Records on locating visible targets:
□ □ □
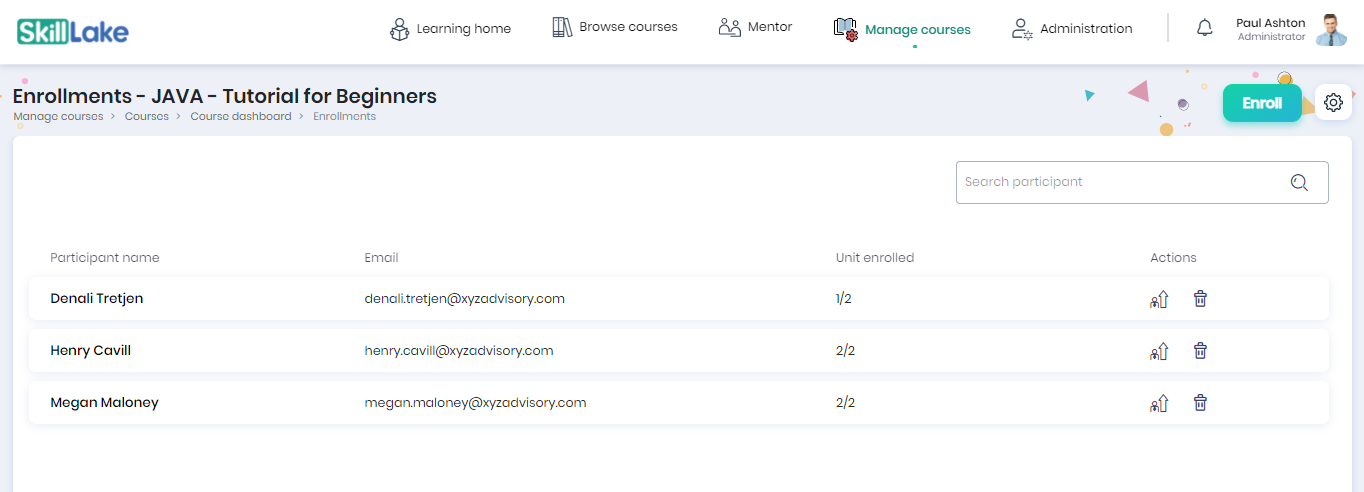Viewport: 1364px width, 492px height.
Task: Select the Manage courses menu
Action: 902,30
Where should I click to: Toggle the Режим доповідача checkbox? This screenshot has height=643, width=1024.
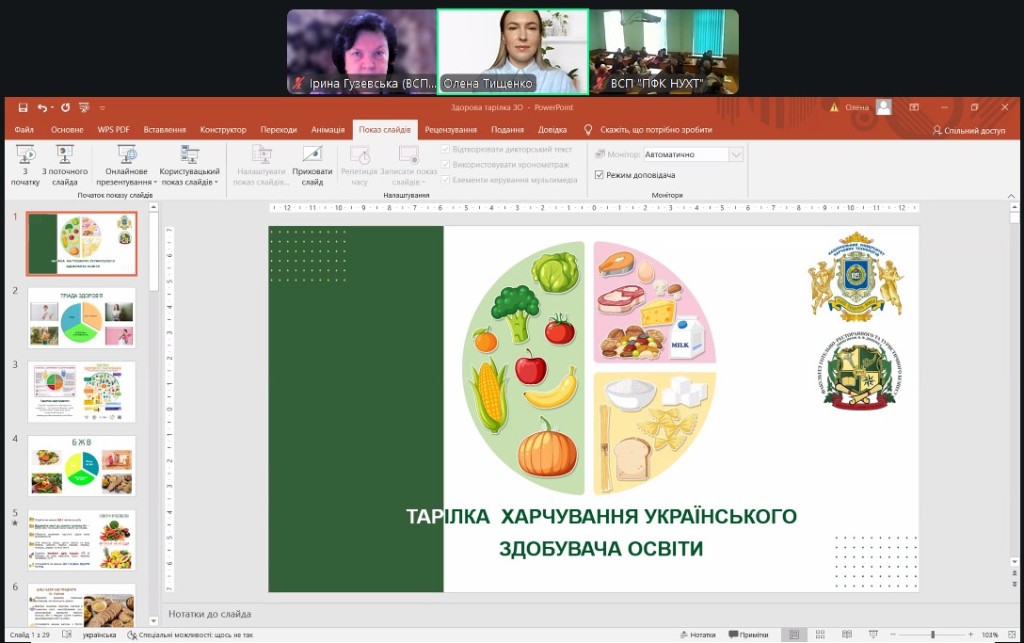click(x=599, y=175)
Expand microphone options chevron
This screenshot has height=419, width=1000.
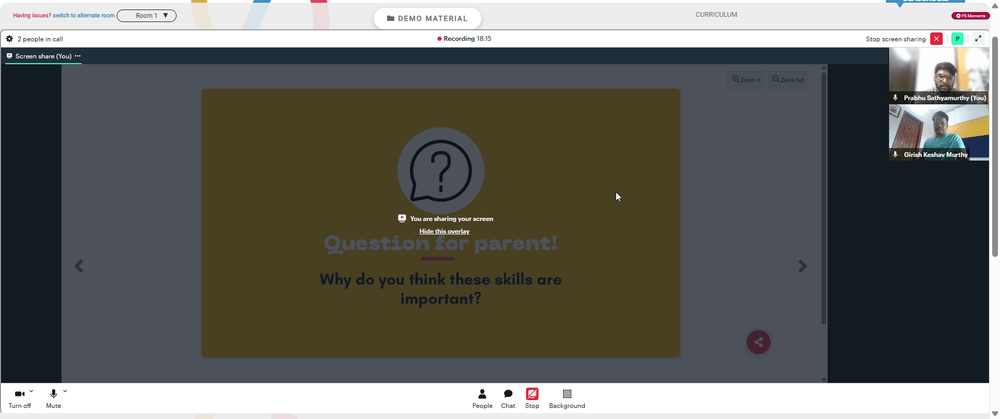65,391
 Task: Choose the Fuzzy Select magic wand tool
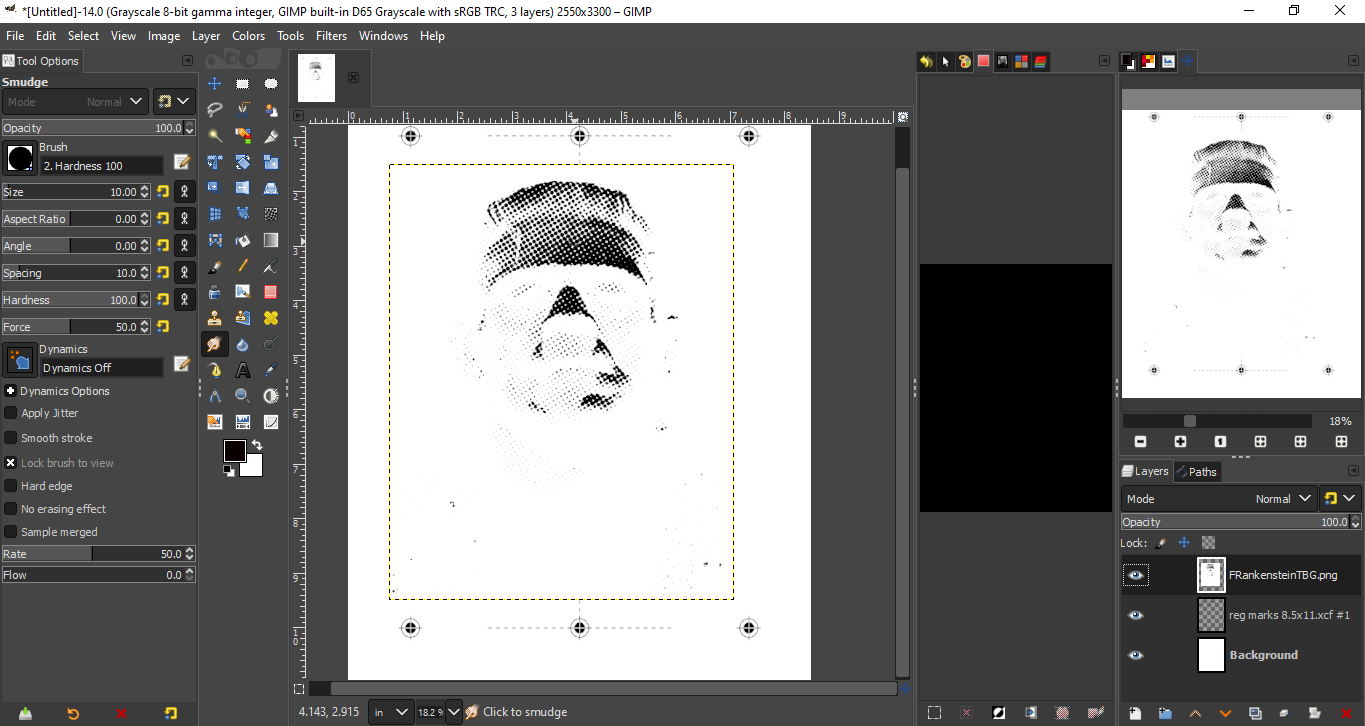214,135
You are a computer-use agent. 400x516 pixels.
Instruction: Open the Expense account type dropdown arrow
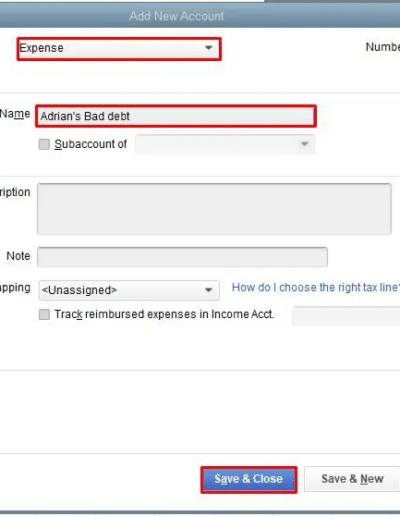click(209, 48)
□ □ □
## Challenge
Recast the text lines of the records above as a Markdown table with the columns Row and Line, numbering each line and skipping blank ones. Leave the pictures out.

## Answer to the problem
| Row | Line |
|---|---|
| 1 | Viewport: 1364px width, 492px height. |
| 2 | Task: Select the Manage courses menu |
| 3 | Action: 902,30 |
| 4 | Where should I click to: Toggle the Режим доповідача checkbox? This screenshot has height=643, width=1024. |
| 5 | click(x=599, y=175) |
| 6 | Expand microphone options chevron |
| 7 | This screenshot has height=419, width=1000. |
| 8 | 65,391 |
| 9 |  Task: Choose the Fuzzy Select magic wand tool |
| 10 | 214,135 |
| 11 | You are a computer-use agent. 400x516 pixels. |
| 12 | Instruction: Open the Expense account type dropdown arrow |
| 13 | click(209, 48) |